Braman Family Foundation and HWCOM partner to“drive out” breast cancer from our community



The Braman Family Foundation has partnered with the FIU Herbert Wertheim College of Medicine (HWCOM) to bring 3D mammography, the latest technology in breast cancer screening, to Miami-Dade County’s most needy and most vulnerable communities.

A $1.1 million gift from the Braman Family Foundation will allow the HWCOM to offer the state-of-the-art screenings at its Linda Fenner 3D Mobile Mammography Center, the first of its kind in South Florida. 3D mammography detects more breast cancers with fewer “false alarms” than standard or digital mammograms alone.

“The Braman Family proudly dedicates this mobile breast cancer center in Linda’s memory, in the hope and expectation that women in our underserved community will receive the finest medical care available,” said Irma Braman, whose youngest sister Linda Fenner died of breast cancer in 2005 at the age of 54. “Linda was an inspiration for all, belonging to a cancer support group, earning the respect and love of so many others. She never gave up hope, traveling the world, never complaining, believing almost to the end of her life, that there would be a tomorrow,” said Braman.

The mobile mammography center will provide services to women already enrolled in the College’s innovative Health Education Learning Program, NeighborhoodHELP™, which sends medical students into the most underserved neighborhoods so they can learn to appreciate the social determinants of health while helping families improve their understanding and access to care. The initiative to put this new technology on wheels and drive it into the community came out of alarming statistics from those very neighborhoods.

* Stored items *
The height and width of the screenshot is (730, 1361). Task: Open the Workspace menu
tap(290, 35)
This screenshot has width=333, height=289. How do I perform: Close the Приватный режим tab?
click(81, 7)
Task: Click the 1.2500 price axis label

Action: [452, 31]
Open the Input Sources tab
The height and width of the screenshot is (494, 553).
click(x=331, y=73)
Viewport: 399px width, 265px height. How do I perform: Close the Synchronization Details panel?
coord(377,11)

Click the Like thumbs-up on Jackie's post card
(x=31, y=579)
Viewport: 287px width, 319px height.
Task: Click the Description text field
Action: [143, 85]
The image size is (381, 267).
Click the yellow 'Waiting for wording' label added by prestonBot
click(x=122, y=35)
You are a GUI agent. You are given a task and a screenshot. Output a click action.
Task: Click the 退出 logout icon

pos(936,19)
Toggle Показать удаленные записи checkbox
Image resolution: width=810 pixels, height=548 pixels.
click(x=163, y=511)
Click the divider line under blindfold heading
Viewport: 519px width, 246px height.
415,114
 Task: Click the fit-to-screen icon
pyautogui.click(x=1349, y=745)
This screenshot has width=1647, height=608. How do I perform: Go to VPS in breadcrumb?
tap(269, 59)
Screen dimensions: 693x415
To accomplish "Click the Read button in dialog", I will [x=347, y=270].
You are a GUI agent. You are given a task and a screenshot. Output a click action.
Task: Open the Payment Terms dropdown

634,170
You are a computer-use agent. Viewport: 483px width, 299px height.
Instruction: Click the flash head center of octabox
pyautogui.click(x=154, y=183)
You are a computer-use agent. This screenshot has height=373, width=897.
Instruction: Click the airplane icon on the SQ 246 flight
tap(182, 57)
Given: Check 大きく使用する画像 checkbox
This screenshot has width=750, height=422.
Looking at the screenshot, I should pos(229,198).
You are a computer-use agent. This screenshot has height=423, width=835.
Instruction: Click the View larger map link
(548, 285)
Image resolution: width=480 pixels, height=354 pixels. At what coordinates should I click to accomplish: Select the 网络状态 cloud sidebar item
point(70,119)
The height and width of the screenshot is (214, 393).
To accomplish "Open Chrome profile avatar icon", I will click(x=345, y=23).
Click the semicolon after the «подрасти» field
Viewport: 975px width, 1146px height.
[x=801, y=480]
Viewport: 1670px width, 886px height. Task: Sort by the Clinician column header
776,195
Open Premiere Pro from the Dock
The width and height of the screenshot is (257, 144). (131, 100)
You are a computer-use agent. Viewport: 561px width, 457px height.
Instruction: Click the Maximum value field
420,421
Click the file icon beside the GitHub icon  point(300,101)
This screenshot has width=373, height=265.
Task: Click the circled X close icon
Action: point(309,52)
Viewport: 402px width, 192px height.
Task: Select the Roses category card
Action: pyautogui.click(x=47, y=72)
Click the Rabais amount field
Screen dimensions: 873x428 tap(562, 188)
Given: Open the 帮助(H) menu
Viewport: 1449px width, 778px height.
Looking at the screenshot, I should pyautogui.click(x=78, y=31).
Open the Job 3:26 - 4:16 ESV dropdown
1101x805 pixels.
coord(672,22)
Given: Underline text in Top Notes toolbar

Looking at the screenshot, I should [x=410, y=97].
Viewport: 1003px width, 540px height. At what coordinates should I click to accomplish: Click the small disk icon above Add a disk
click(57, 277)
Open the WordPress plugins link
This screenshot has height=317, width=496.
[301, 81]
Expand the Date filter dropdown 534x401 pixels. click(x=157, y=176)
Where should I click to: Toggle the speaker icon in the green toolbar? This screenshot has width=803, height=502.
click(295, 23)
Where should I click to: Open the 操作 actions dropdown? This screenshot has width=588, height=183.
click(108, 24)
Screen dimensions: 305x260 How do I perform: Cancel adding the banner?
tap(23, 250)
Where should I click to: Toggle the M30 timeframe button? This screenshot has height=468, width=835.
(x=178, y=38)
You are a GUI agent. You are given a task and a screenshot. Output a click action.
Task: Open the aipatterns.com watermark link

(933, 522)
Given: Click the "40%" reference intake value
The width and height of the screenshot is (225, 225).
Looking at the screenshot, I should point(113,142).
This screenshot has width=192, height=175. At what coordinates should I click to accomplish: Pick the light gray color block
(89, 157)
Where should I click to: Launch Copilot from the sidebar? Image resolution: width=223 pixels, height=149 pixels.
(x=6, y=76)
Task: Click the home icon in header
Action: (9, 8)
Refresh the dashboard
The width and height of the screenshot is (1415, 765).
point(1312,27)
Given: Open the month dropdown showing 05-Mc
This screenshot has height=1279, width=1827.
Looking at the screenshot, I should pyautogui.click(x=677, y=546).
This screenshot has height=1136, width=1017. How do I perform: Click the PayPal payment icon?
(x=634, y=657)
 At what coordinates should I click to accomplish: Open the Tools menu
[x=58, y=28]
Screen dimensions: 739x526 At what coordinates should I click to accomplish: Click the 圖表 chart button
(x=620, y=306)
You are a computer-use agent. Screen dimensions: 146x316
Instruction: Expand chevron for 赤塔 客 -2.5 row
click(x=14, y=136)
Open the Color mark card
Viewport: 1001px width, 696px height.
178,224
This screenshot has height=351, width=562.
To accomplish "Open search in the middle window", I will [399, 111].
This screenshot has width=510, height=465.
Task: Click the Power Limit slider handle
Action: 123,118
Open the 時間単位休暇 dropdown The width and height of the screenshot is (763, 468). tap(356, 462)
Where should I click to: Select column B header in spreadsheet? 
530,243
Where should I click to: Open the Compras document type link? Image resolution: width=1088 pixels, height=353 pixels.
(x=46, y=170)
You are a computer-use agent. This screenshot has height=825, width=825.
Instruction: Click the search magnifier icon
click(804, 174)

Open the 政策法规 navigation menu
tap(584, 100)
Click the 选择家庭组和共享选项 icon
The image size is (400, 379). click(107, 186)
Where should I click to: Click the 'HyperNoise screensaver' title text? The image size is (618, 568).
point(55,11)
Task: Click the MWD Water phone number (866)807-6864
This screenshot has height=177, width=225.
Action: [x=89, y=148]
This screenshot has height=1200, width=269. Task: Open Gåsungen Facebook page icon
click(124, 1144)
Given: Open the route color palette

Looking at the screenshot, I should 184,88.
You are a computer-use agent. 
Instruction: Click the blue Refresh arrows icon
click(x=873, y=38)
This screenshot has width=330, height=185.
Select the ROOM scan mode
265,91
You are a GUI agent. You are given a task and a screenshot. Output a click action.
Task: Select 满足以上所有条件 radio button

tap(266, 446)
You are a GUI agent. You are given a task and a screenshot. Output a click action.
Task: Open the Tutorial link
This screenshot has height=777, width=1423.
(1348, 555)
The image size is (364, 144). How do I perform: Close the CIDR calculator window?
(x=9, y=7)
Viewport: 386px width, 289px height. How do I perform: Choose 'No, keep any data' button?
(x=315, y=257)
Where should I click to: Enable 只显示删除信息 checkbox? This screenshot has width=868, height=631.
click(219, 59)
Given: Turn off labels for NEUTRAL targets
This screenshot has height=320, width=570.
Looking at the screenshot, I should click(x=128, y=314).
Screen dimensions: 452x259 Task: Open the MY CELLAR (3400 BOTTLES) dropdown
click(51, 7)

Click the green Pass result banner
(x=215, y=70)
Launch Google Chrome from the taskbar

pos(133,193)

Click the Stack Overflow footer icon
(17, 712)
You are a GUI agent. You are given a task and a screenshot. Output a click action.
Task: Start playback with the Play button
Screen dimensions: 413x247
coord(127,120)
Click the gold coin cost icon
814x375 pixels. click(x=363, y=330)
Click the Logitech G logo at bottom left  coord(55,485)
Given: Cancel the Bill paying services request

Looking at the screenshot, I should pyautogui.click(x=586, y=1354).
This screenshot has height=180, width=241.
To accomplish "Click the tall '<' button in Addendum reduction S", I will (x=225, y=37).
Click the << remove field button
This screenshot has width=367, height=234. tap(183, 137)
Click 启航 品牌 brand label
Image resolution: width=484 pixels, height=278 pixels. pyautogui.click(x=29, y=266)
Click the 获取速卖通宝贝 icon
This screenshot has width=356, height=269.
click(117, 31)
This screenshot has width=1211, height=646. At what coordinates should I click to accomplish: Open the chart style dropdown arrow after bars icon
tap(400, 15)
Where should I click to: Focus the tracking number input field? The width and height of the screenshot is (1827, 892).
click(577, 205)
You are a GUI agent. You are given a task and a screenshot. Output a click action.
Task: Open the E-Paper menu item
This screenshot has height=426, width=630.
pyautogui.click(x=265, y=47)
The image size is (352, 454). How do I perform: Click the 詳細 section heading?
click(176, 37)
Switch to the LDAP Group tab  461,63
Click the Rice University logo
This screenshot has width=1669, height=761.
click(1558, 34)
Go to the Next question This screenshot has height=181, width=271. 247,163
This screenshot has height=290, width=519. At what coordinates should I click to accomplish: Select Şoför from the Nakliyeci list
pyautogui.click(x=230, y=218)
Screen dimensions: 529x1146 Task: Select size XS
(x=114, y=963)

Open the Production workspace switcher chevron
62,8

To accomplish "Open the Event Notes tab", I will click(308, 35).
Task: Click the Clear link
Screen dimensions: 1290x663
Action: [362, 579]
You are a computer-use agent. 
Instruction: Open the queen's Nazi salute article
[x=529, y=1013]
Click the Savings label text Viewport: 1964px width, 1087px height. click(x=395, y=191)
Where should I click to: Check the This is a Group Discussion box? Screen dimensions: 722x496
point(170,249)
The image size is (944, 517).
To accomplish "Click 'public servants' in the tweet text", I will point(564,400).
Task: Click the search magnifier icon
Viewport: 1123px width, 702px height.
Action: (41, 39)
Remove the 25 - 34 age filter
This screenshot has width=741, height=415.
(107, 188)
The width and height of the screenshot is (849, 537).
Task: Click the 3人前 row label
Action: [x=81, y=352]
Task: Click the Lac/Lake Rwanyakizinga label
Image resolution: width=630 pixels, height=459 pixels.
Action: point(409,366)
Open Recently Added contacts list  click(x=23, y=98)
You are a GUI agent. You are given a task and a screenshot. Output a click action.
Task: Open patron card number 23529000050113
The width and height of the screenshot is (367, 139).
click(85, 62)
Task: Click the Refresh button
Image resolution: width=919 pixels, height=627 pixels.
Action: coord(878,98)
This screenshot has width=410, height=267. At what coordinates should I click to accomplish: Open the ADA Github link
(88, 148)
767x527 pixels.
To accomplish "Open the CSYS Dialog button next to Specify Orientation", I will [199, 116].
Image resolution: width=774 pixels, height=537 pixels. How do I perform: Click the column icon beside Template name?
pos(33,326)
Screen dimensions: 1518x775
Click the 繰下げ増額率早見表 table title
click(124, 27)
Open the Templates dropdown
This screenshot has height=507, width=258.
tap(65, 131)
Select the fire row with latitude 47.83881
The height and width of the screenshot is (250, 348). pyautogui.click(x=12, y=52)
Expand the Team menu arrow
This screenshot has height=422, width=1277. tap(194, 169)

* Study questions *
**1)** In the article on the Braman Family Foundation's mammography partnership, what was the amount of the foundation's gift?
**2)** Please carry the article on the Braman Family Foundation's mammography partnership further, starting after its last sentence.

* Exercise results *
**1)** $1.1 million.

**2)**
“We were shocked by the statistics. Some of the communities we serve through NHELP™ have the highest rates in the nation of breast cancer detected in late stages: 46-59 percent. The national average is 39 percent, the average for the rest of Florida is 35 percent,” said John A. Rock, HWCOM founding dean and vice president for health affairs.

Executive Associate Dean for Academic Affairs, Carolyn D. Runowicz, M.D., was also appalled by the rates of advanced breast cancer in these communities. “One of the factors is clearly access to health care,” said Runowicz, a gynecologic oncologist and herself a breast cancer survivor. “By increasing access to breast cancer screening to our NHELP™ families, we anticipate a reduction in the incidence of advanced breast cancer, and thus mortality”.